Here is Greif’s major struggle. In talking points for the book he admits, “It’s very hard to look at these moments when ‘ideas mattered,’ and novels answered ‘the big questions,’ so to speak, and not be nostalgic. . . . At the same time, it’s clear that lots of thoughtful and sensitive people found the ‘discourse of the crisis of man’ gaseous and stifling, especially as it got older.” So we’re left with a history that’s not terribly helpful in guiding our future, right? That’s what sends Greif to his pronouncement, “Stop!”

That sounds confusing—we wouldn’t need to stop if you hadn’t started, I can imagine some readers complaining—but I think it’s actually illuminating of the intellectual situation Greif and all of us inhabit. For it is not just the universalism of the crisis-of-man discourse that feels gaseous, it is also the high-minded, sonorous quality of it all. It is hard to imagine this sort of tone or style would pay off now. “Stop” becomes the right starting point for thought today, weird as that sounds.

“Stop” means: don’t take yourself too seriously. Don’t look for foundations of knowledge when there are none to look for, when there are—following Richard Rorty, whose ideas touch this book in many ways, though they receive little mention—just stories to go on. Better to focus on particular people in peculiar times, who still manage to teach us something about our lives, just nothing that allows us to escape the contingencies of the history we live in.

Reading Greif prompted me to crack open a classic defense of the intellectual’s vocation, Richard Hofstadter’s Anti-Intellectualism in American Life (1963). Hofstadter arrays the intellectual against the pragmatic, provincial, religious, and business mindsets that constitute our country. In defining the intellectual’s role, Hofstadter discusses the need for “piety,” but he immediately qualifies that with an attitude of “playfulness.” Playful, not dour.
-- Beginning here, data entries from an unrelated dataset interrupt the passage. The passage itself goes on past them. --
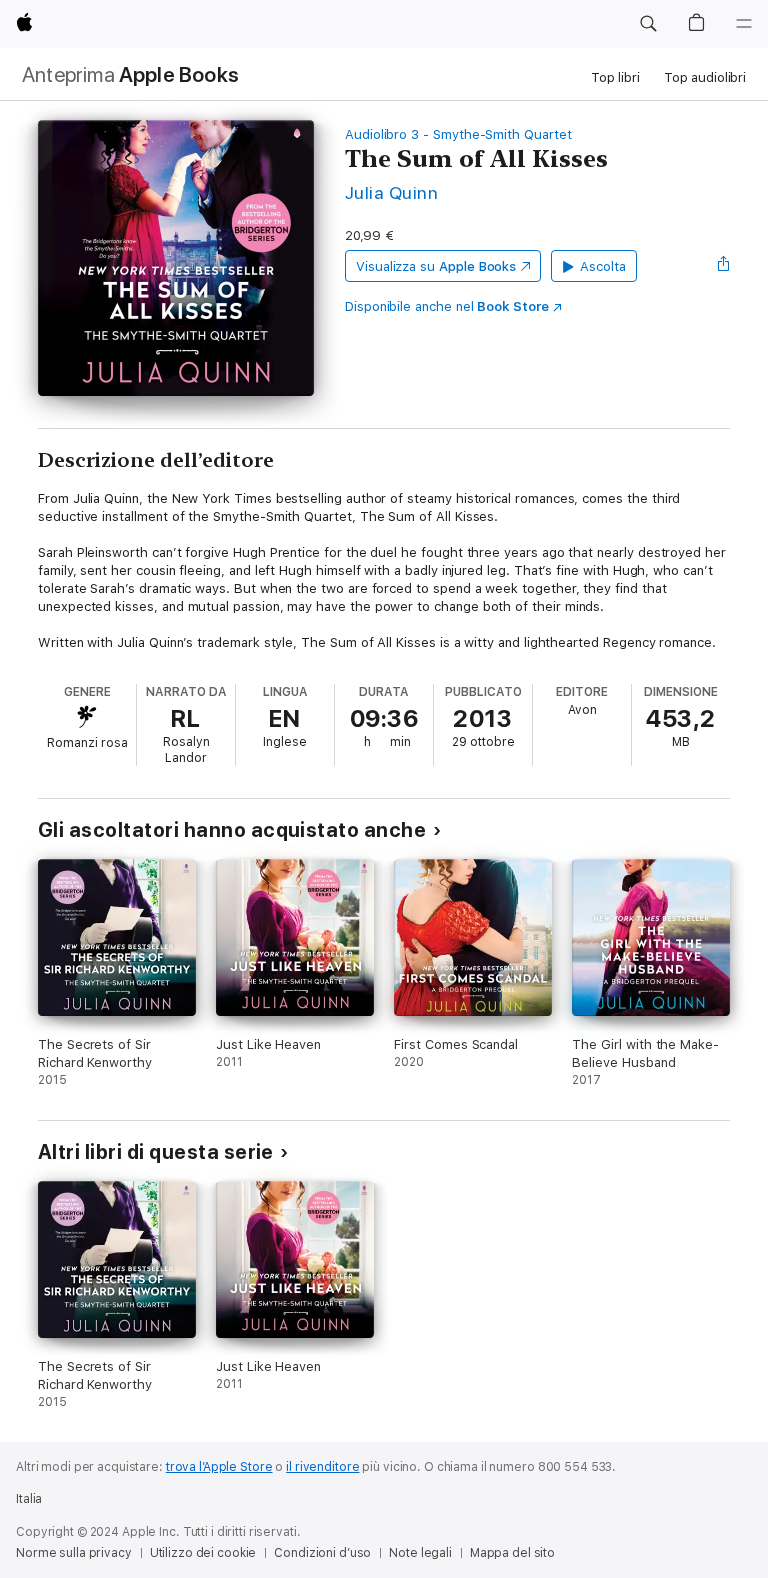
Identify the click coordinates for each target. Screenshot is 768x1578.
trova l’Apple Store (219, 1467)
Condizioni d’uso (322, 1553)
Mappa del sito (512, 1553)
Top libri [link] (615, 77)
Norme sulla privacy (74, 1553)
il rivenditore (322, 1467)
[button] (648, 24)
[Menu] (744, 24)
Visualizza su (436, 266)
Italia (29, 1499)
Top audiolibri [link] (705, 77)
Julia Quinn (391, 192)
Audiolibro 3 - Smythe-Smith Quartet (458, 134)
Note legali (420, 1553)
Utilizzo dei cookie (203, 1553)
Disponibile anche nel (447, 306)
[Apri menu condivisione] (724, 266)
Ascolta (603, 266)
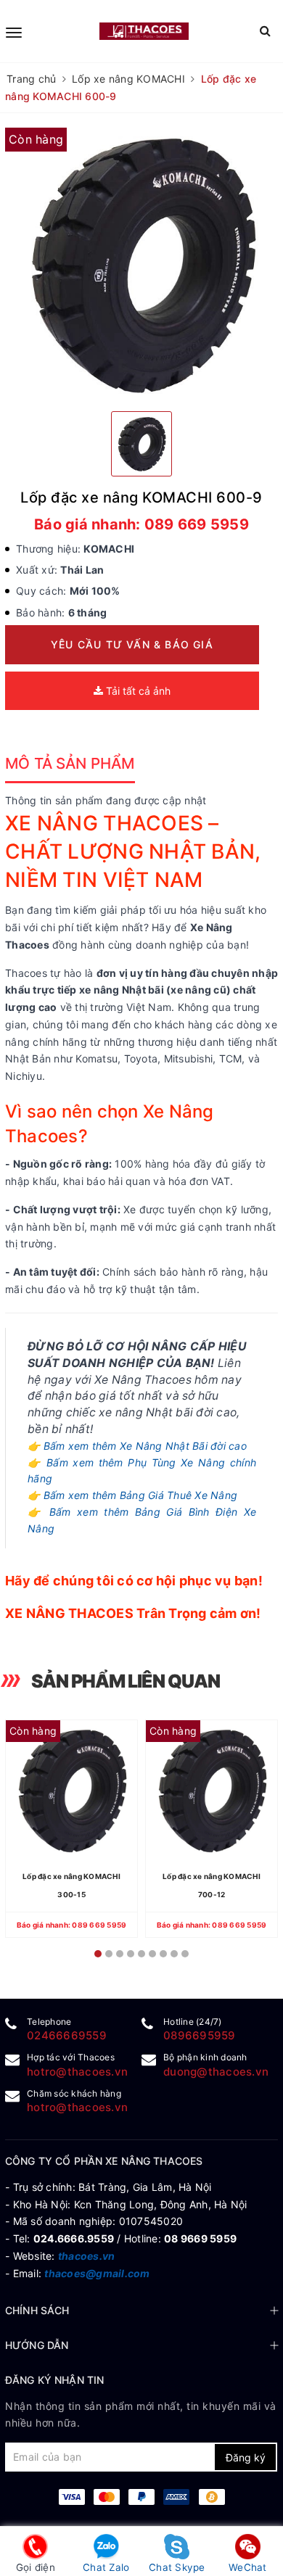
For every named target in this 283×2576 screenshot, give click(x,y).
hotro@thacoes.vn (77, 2071)
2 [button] (108, 1953)
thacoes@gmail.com (96, 2273)
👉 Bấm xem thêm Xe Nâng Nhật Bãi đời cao (137, 1446)
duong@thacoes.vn (215, 2071)
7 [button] (163, 1953)
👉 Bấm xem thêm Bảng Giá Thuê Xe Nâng (132, 1495)
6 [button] (152, 1953)
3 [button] (119, 1953)
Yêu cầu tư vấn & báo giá (132, 644)
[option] (141, 264)
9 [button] (185, 1953)
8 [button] (174, 1953)
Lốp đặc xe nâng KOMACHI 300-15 (71, 1885)
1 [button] (98, 1953)
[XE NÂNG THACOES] (144, 31)
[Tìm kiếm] (265, 31)
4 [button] (130, 1953)
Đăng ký (246, 2457)
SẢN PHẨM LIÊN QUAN (125, 1681)
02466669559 (67, 2035)
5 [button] (141, 1953)
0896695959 (199, 2035)
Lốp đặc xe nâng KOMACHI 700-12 (212, 1885)
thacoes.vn (86, 2256)
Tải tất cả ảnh (137, 691)
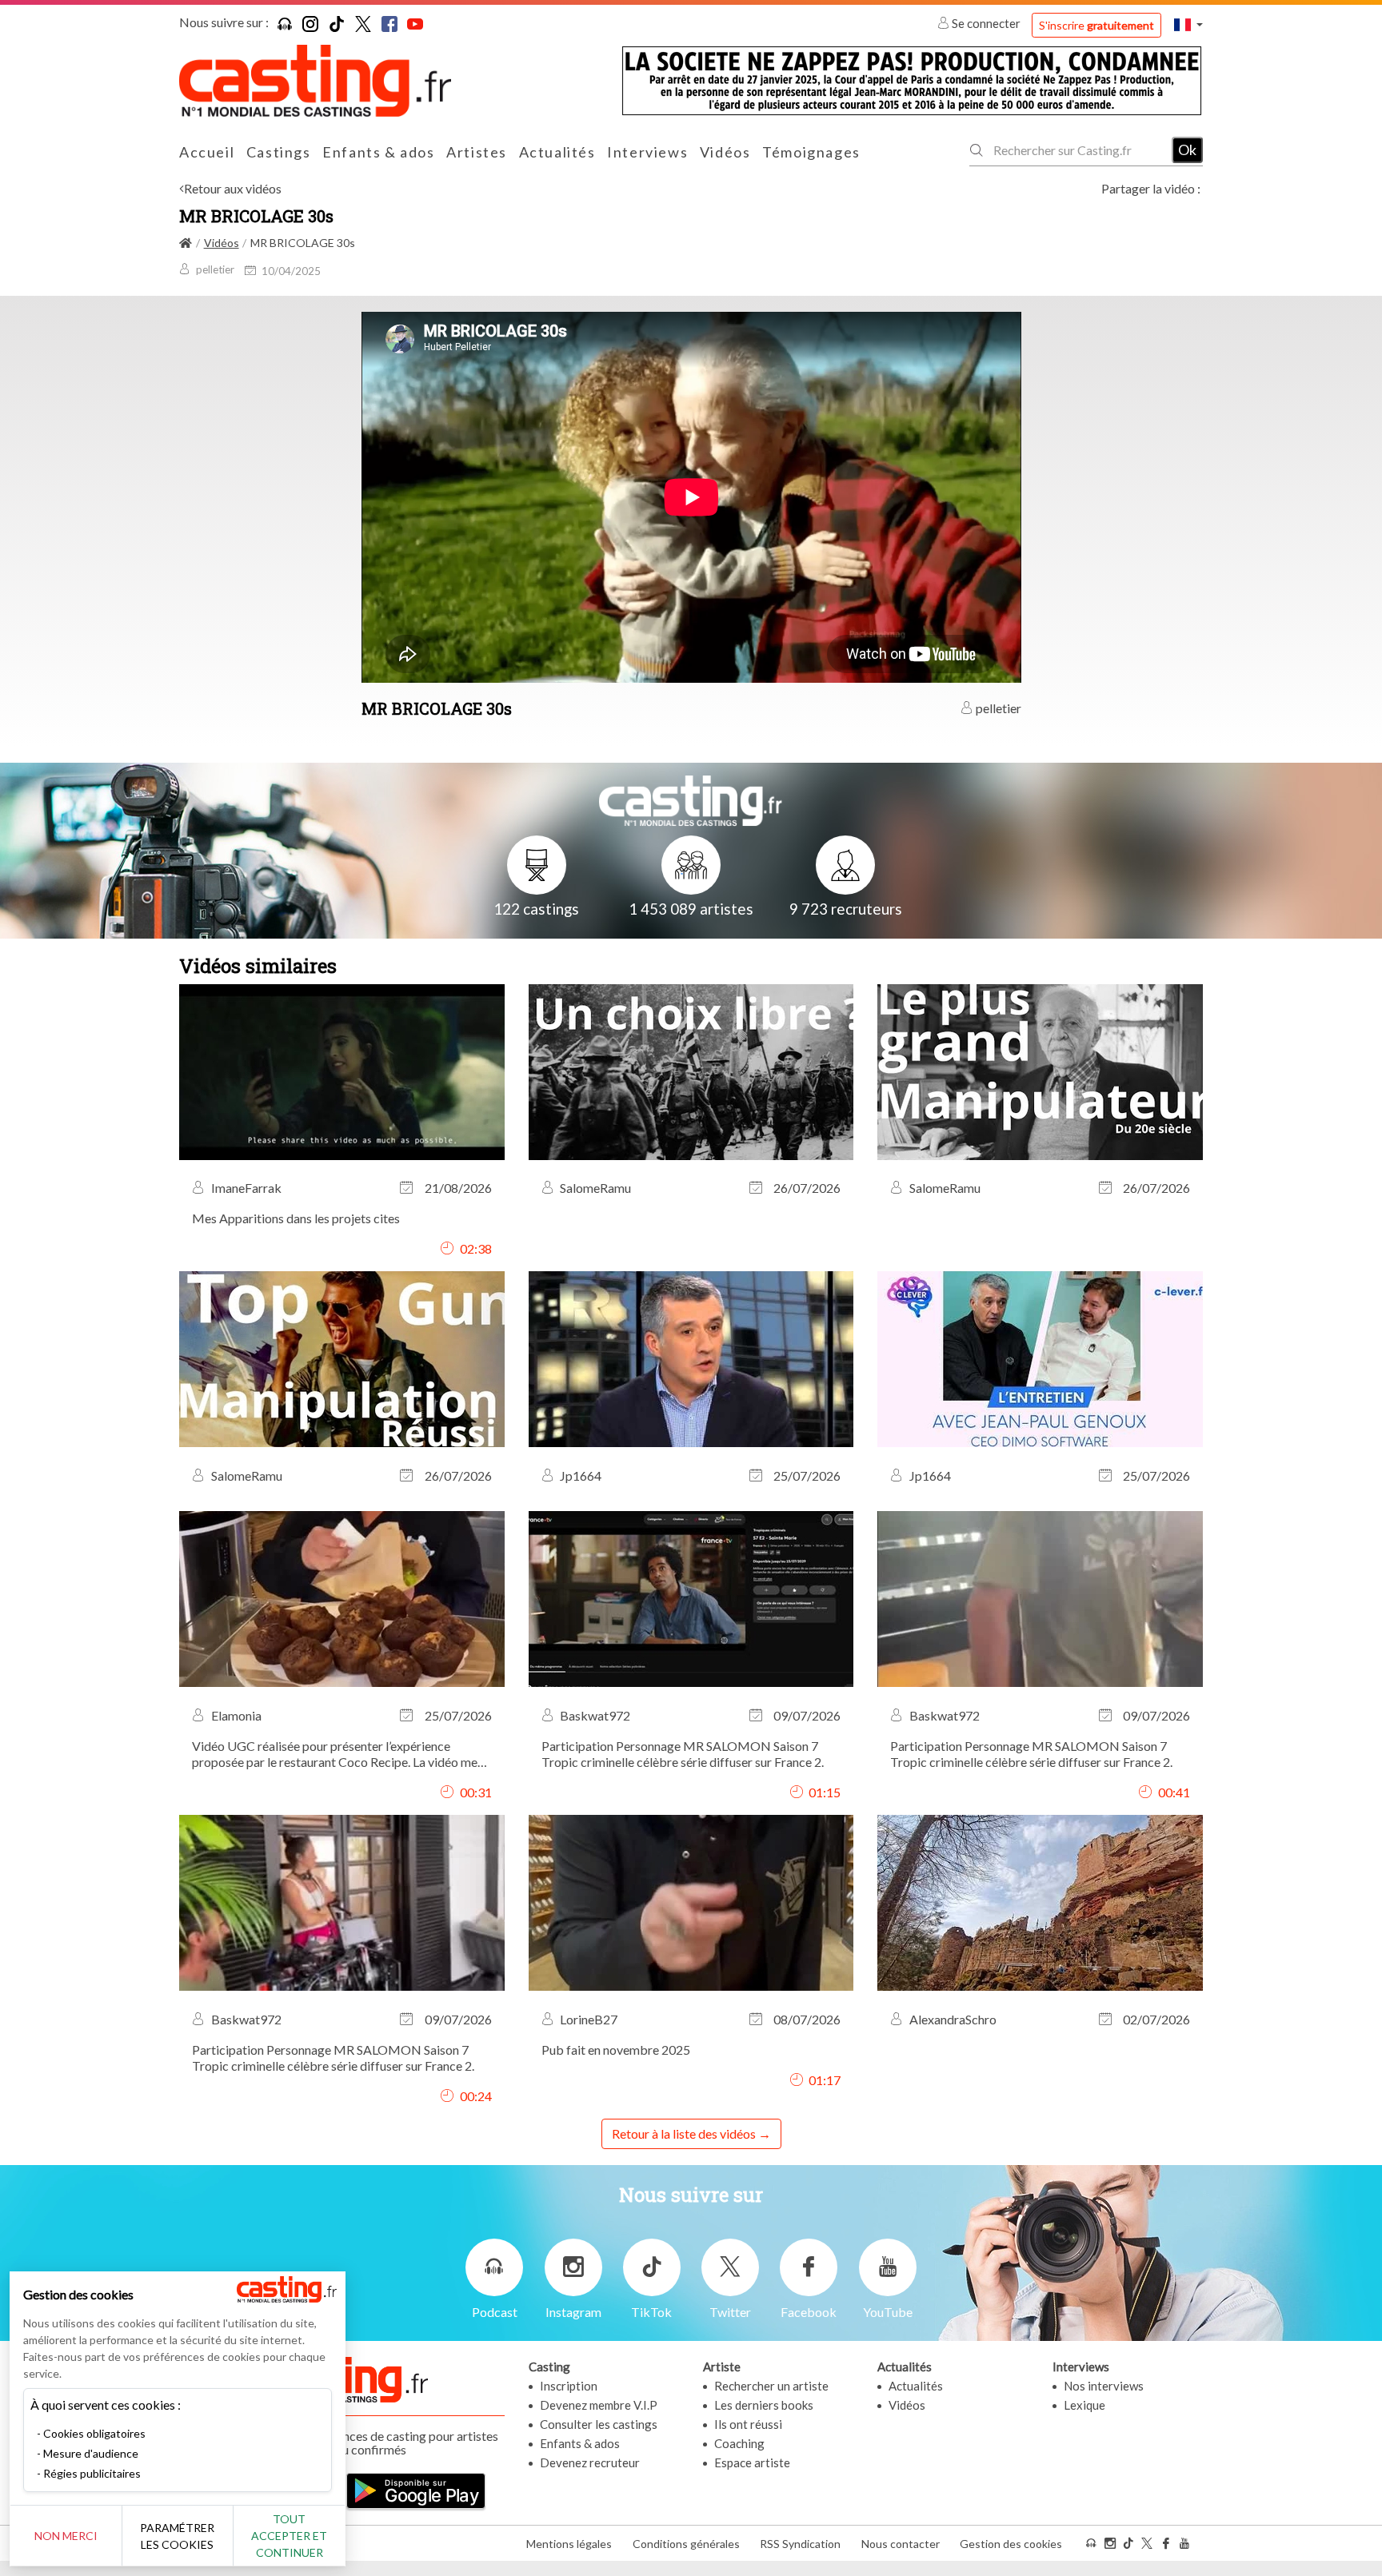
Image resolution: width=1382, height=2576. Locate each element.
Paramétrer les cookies (177, 2536)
That is, play with ideas freely without any expectation that they might have use to those who demand solutions or road maps. Contrary to what some might expect from a serious intellectual historian, Hofstadter had a great sense of humor, was a wonderful mimic, and could make fun of himself and his intellectual colleagues even when making important points.

That is perhaps the lesson of Greif’s “Stop!”: know your past, for sure; know that people have tried things that didn’t pan out; know your way about contemporary theory, but wear that knowledge lightly; and, most of all, remain playful. Big ideas and abstract concepts and taking yourself too seriously present many dangers. We need only go back to the serious pronouncements of the liberal hawks promising us something they could never deliver to remember that. Having big ideas doesn’t mean that you are intelligent.